La HBO revolucionó el panorama televisivo a finales de los 90, y el salto cualitativo pegado en la última década es innegable. Las series manejan mayores presupuestos, y visualmente están mucho más cuidadas. No solo porque tienen mejor fotografía y mejor diseño de producción, sino porque las puestas en escena son mucho más ambiciosas y arriesgadas, y ahora ya no se tiende a contarlo todo mediante el diálogo, sino que se hace un uso mucho más expresivo de la imagen y del sonido, al igual que se hace en el cine.

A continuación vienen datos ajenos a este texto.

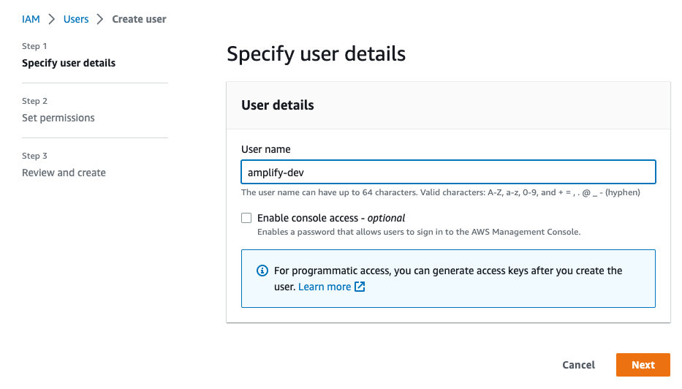
Task: Click the external link icon beside Learn more
Action: [360, 287]
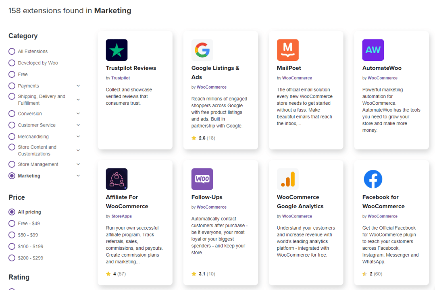This screenshot has width=435, height=290.
Task: Click the Google Listings & Ads icon
Action: pos(202,50)
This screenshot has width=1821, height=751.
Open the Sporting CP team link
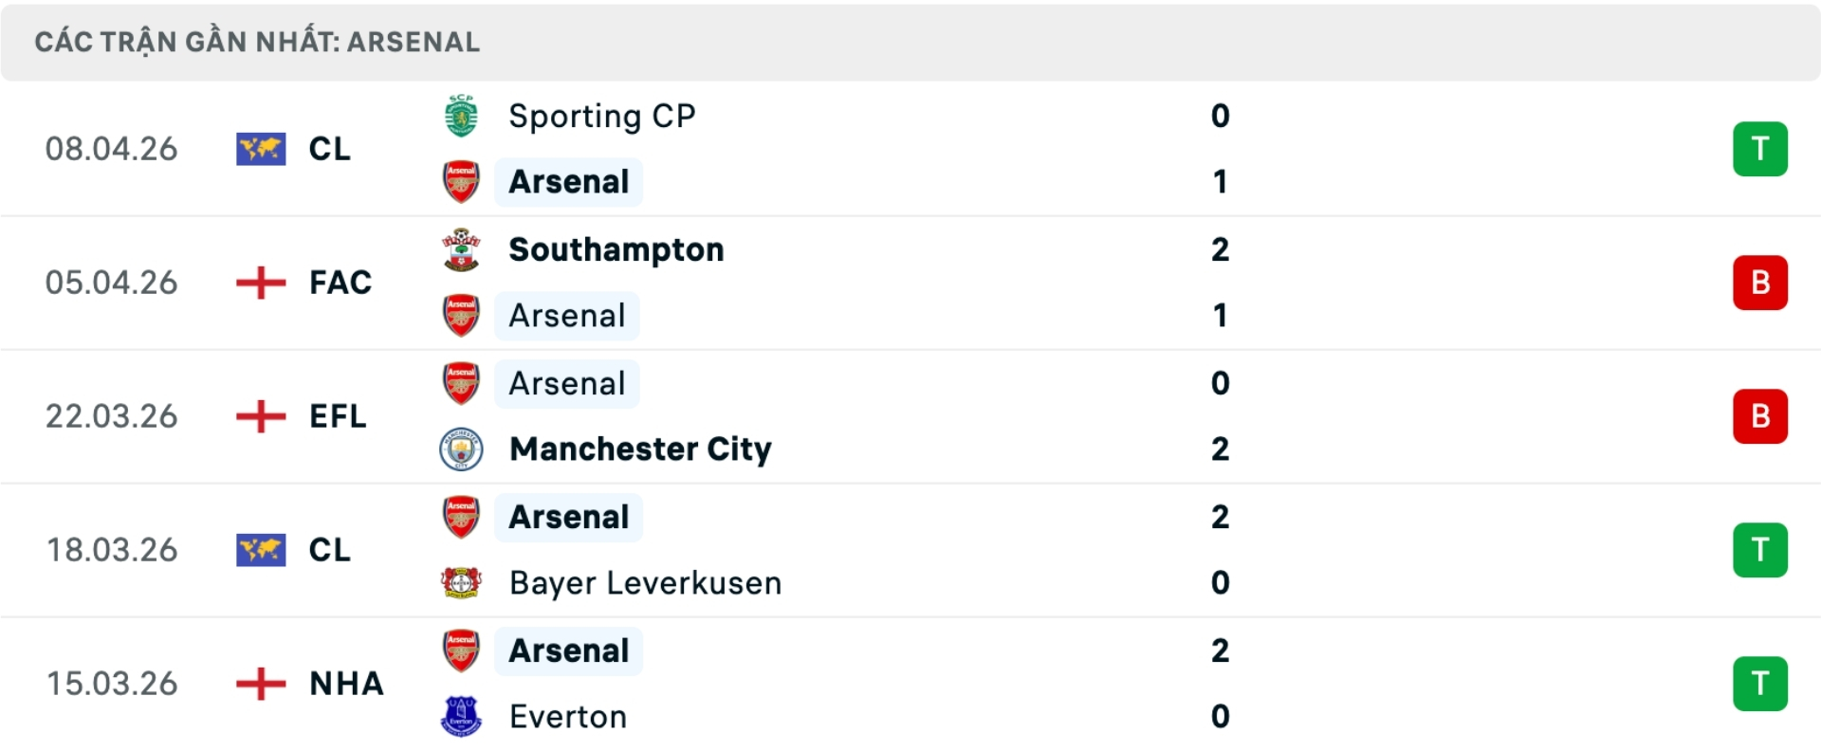click(601, 116)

Las series ya no están obligadas a someterse a las estructuras narrativas convencionales: ya no es necesario que todos los capítulos sean idénticos y sigan la misma plantilla, hay lugar para la experimentación.

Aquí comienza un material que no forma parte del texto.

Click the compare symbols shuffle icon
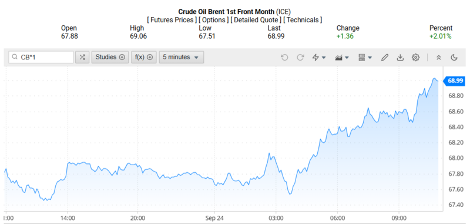 click(82, 57)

Ahora se puede contar una serie en tiempo real o plantear un complejo puzzle narrativo repleto de saltos adelante y atrás en el tiempo. Ya no es necesario que todas las escenas duren dos minutos, pudiendo hacer que la escena dure 10 minutos... ¡o el capítulo entero! Ya ni siquiera es necesario que los protagonistas de la serie estén en el episodio, pudiendo mostrarnos la serie desde una perspectiva novedosa. Ya no es necesario darlo todo masticadito y explicarlo con pelos y señales, aunque sepas que muchos se van a quejar y te vayan a llamar timador. Se pueden mostrar escenas explícitas de sexo, violencia, lenguaje malsonante, y puedes reinventar tu serie en cada temporada... ¡y hasta en cada capítulo! (cfr.
Community).
Y no es de extrañar que en este estado de las cosas se haya producido una migración profesional del cine a la televisión; ahora la TV ya no es la sala de castigo a la que se ven relegados los que han fracasado en la industria, sino el reducto de libertad en el que los creadores pueden llevar a cabo todos aquellos productos que difícilmente se podrían desarrollar para la gran pantalla. Una revolución que empezó en los canales de cable, pero que acabó salpicando las televisiones generalistas, porque hasta hace tan solo hace unos años las diatribas políticas de
24, las marañas narrativas de
Lost o la metanarrativa de
Community eran inconcebibles en una
network.
Creo que la revolución que ha experimentado la televisión la última década es sencillamente innegable y que va más allá de una simple "moda" consecuencia del libre acceso a las series al que permite Internet. Por supuesto, es evidente que la red ha jugado un papel importante en la propagación del fenómeno; si, como antaño, tuviéramos que confiar en la emisión en abierto de las series, la mayoría de los españoles seguiríamos a estas alturas, sin saber cómo acabaron
Lost,
24 y
BSG, y seguramente no habríamos llegado a oler nunca series tan celebradas como
The Wire,
Firefly o
Breaking Bad. Sin Internet, seguramente no hablaríamos de edad de oro, sencillamente porque no habríamos visto ni la décima parte de buenas series a las que tiene acceso cualquier persona que sepa manejar el bittorrent. Pero la revolución catódica comenzó mucho antes de que la gente empezara a descargarse series (práctica que no empezó a ser habitual en nuestro país hasta hace prácticamente un lustro).